PROBLEM: Repeat the data below with no changes.

[Dataset entries]
[Start of section]

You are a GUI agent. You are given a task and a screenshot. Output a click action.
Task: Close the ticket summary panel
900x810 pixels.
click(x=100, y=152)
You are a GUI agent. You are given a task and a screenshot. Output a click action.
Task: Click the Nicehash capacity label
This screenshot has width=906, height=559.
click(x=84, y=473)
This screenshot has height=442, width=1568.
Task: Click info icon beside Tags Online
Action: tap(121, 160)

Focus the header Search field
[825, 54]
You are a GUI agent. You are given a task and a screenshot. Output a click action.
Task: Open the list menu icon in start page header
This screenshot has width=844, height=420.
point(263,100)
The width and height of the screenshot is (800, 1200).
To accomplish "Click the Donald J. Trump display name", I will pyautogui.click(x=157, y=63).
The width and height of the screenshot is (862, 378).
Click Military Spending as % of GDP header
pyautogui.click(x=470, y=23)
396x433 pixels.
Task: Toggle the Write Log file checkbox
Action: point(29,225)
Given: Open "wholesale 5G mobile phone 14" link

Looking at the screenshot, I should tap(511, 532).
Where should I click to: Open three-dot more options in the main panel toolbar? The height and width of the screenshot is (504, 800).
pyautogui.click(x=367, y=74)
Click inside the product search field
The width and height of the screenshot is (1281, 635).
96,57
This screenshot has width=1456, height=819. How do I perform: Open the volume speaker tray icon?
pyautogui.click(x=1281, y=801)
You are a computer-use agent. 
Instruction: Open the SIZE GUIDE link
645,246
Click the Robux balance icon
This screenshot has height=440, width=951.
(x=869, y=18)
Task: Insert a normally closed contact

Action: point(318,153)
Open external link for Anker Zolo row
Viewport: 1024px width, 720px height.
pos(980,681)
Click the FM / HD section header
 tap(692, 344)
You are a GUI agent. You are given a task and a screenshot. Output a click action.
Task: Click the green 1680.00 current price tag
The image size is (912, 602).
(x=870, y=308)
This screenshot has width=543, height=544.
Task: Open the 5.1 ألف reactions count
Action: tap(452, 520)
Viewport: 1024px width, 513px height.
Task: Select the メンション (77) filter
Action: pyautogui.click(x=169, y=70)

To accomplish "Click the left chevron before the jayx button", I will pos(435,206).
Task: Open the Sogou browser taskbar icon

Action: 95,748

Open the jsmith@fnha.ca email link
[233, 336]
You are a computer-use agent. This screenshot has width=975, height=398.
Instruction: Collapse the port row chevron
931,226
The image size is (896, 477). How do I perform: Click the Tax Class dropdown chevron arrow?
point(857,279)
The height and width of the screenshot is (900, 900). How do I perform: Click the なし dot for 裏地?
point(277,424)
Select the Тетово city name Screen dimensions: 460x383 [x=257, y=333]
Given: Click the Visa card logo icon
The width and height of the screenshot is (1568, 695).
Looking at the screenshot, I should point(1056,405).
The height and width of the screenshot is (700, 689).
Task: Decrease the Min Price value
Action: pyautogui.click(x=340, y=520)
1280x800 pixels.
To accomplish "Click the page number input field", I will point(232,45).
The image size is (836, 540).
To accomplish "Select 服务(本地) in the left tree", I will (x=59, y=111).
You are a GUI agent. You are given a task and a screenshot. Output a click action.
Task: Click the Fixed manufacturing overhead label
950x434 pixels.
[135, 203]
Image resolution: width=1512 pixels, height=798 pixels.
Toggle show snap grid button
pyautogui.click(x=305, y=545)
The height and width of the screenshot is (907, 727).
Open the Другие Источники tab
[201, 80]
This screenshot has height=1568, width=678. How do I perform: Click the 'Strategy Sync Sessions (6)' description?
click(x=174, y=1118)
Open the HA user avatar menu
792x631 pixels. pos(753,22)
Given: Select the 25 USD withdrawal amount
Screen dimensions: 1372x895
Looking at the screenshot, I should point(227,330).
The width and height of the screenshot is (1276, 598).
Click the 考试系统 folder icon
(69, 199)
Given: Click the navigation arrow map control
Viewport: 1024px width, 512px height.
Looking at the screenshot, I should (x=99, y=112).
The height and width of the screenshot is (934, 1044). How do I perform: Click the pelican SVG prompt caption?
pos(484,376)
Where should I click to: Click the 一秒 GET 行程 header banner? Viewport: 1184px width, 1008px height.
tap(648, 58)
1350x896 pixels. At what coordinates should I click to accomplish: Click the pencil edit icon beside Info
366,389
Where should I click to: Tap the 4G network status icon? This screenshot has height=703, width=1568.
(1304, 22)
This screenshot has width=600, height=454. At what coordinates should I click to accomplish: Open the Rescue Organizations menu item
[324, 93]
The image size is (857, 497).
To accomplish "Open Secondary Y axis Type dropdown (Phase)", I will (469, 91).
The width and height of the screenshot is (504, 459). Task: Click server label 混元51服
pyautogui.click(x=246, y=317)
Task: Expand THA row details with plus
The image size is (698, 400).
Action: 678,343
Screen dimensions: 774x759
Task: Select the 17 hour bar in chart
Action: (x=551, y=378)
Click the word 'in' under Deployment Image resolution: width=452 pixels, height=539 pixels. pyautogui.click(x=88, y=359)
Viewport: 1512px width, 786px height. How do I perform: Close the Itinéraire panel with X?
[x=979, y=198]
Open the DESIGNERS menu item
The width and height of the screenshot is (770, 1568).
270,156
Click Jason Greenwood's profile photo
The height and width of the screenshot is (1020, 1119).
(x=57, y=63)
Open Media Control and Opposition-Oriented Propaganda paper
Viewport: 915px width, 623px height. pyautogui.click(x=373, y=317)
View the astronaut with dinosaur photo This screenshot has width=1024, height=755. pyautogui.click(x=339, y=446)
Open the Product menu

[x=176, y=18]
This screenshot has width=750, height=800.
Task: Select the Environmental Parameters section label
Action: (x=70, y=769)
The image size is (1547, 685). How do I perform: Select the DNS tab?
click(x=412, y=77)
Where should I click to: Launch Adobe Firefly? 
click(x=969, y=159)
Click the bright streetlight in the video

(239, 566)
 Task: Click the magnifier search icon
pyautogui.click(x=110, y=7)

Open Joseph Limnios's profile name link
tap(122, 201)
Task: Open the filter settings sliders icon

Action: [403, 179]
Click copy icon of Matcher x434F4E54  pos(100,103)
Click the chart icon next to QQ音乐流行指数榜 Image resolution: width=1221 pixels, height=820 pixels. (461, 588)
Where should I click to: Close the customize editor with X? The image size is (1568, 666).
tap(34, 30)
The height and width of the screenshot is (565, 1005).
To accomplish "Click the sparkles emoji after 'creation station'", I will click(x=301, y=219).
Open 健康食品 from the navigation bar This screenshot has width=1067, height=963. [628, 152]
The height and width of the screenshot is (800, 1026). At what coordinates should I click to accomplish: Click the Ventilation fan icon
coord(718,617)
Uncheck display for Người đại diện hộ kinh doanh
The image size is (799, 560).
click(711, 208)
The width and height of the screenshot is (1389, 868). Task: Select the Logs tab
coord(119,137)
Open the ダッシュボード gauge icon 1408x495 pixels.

[End of section]

RESULT OF THE TASK:
You are a GUI agent. You are given a task and a screenshot. Output a click action.
Task: Close the ticket summary panel
900x810 pixels.
click(x=100, y=152)
You are a GUI agent. You are given a task and a screenshot. Output a click action.
Task: Click the Nicehash capacity label
This screenshot has width=906, height=559.
click(x=84, y=473)
This screenshot has height=442, width=1568.
Task: Click info icon beside Tags Online
Action: tap(121, 160)

Focus the header Search field
[825, 54]
You are a GUI agent. You are given a task and a screenshot. Output a click action.
Task: Open the list menu icon in start page header
This screenshot has width=844, height=420.
point(263,100)
The width and height of the screenshot is (800, 1200).
To accomplish "Click the Donald J. Trump display name", I will pyautogui.click(x=157, y=63).
The width and height of the screenshot is (862, 378).
Click Military Spending as % of GDP header
pyautogui.click(x=470, y=23)
396x433 pixels.
Task: Toggle the Write Log file checkbox
Action: point(29,225)
Given: Open "wholesale 5G mobile phone 14" link

Looking at the screenshot, I should tap(511, 532).
Where should I click to: Open three-dot more options in the main panel toolbar? The height and width of the screenshot is (504, 800).
pyautogui.click(x=367, y=74)
Click inside the product search field
The width and height of the screenshot is (1281, 635).
96,57
This screenshot has width=1456, height=819. How do I perform: Open the volume speaker tray icon?
pyautogui.click(x=1281, y=801)
You are a computer-use agent. 
Instruction: Open the SIZE GUIDE link
645,246
Click the Robux balance icon
This screenshot has height=440, width=951.
(x=869, y=18)
Task: Insert a normally closed contact

Action: point(318,153)
Open external link for Anker Zolo row
Viewport: 1024px width, 720px height.
pos(980,681)
Click the FM / HD section header
 tap(692, 344)
You are a GUI agent. You are given a task and a screenshot. Output a click action.
Task: Click the green 1680.00 current price tag
The image size is (912, 602).
(x=870, y=308)
This screenshot has width=543, height=544.
Task: Open the 5.1 ألف reactions count
Action: tap(452, 520)
Viewport: 1024px width, 513px height.
Task: Select the メンション (77) filter
Action: pyautogui.click(x=169, y=70)

To accomplish "Click the left chevron before the jayx button", I will pos(435,206).
Task: Open the Sogou browser taskbar icon

Action: 95,748

Open the jsmith@fnha.ca email link
[233, 336]
You are a computer-use agent. This screenshot has width=975, height=398.
Instruction: Collapse the port row chevron
931,226
The image size is (896, 477). How do I perform: Click the Tax Class dropdown chevron arrow?
point(857,279)
The height and width of the screenshot is (900, 900). How do I perform: Click the なし dot for 裏地?
point(277,424)
Select the Тетово city name Screen dimensions: 460x383 [x=257, y=333]
Given: Click the Visa card logo icon
The width and height of the screenshot is (1568, 695).
Looking at the screenshot, I should point(1056,405).
The height and width of the screenshot is (700, 689).
Task: Decrease the Min Price value
Action: pyautogui.click(x=340, y=520)
1280x800 pixels.
To accomplish "Click the page number input field", I will point(232,45).
The image size is (836, 540).
To accomplish "Select 服务(本地) in the left tree", I will (x=59, y=111).
You are a GUI agent. You are given a task and a screenshot. Output a click action.
Task: Click the Fixed manufacturing overhead label
950x434 pixels.
[135, 203]
Image resolution: width=1512 pixels, height=798 pixels.
Toggle show snap grid button
pyautogui.click(x=305, y=545)
The height and width of the screenshot is (907, 727).
Open the Другие Источники tab
[201, 80]
This screenshot has height=1568, width=678. How do I perform: Click the 'Strategy Sync Sessions (6)' description?
click(x=174, y=1118)
Open the HA user avatar menu
792x631 pixels. pos(753,22)
Given: Select the 25 USD withdrawal amount
Screen dimensions: 1372x895
Looking at the screenshot, I should point(227,330).
The width and height of the screenshot is (1276, 598).
Click the 考试系统 folder icon
(69, 199)
Given: Click the navigation arrow map control
Viewport: 1024px width, 512px height.
Looking at the screenshot, I should (x=99, y=112).
The height and width of the screenshot is (934, 1044). How do I perform: Click the pelican SVG prompt caption?
pos(484,376)
Where should I click to: Click the 一秒 GET 行程 header banner? Viewport: 1184px width, 1008px height.
tap(648, 58)
1350x896 pixels. At what coordinates should I click to accomplish: Click the pencil edit icon beside Info
366,389
Where should I click to: Tap the 4G network status icon? This screenshot has height=703, width=1568.
(1304, 22)
This screenshot has width=600, height=454. At what coordinates should I click to accomplish: Open the Rescue Organizations menu item
[324, 93]
The image size is (857, 497).
To accomplish "Open Secondary Y axis Type dropdown (Phase)", I will (469, 91).
The width and height of the screenshot is (504, 459). Task: Click server label 混元51服
pyautogui.click(x=246, y=317)
Task: Expand THA row details with plus
The image size is (698, 400).
Action: 678,343
Screen dimensions: 774x759
Task: Select the 17 hour bar in chart
Action: (x=551, y=378)
Click the word 'in' under Deployment Image resolution: width=452 pixels, height=539 pixels. pyautogui.click(x=88, y=359)
Viewport: 1512px width, 786px height. How do I perform: Close the Itinéraire panel with X?
[x=979, y=198]
Open the DESIGNERS menu item
The width and height of the screenshot is (770, 1568).
270,156
Click Jason Greenwood's profile photo
The height and width of the screenshot is (1020, 1119).
(x=57, y=63)
Open Media Control and Opposition-Oriented Propaganda paper
Viewport: 915px width, 623px height. pyautogui.click(x=373, y=317)
View the astronaut with dinosaur photo This screenshot has width=1024, height=755. pyautogui.click(x=339, y=446)
Open the Product menu

[x=176, y=18]
This screenshot has width=750, height=800.
Task: Select the Environmental Parameters section label
Action: (x=70, y=769)
The image size is (1547, 685). How do I perform: Select the DNS tab?
click(x=412, y=77)
Where should I click to: Launch Adobe Firefly? 
click(x=969, y=159)
Click the bright streetlight in the video

(239, 566)
 Task: Click the magnifier search icon
pyautogui.click(x=110, y=7)

Open Joseph Limnios's profile name link
tap(122, 201)
Task: Open the filter settings sliders icon

Action: [403, 179]
Click copy icon of Matcher x434F4E54  pos(100,103)
Click the chart icon next to QQ音乐流行指数榜 Image resolution: width=1221 pixels, height=820 pixels. (461, 588)
Where should I click to: Close the customize editor with X? The image size is (1568, 666).
tap(34, 30)
The height and width of the screenshot is (565, 1005).
To accomplish "Click the sparkles emoji after 'creation station'", I will click(x=301, y=219).
Open 健康食品 from the navigation bar This screenshot has width=1067, height=963. [628, 152]
The height and width of the screenshot is (800, 1026). At what coordinates should I click to accomplish: Click the Ventilation fan icon
coord(718,617)
Uncheck display for Người đại diện hộ kinh doanh
The image size is (799, 560).
click(711, 208)
The width and height of the screenshot is (1389, 868). Task: Select the Logs tab
coord(119,137)
Open the ダッシュボード gauge icon 1408x495 pixels.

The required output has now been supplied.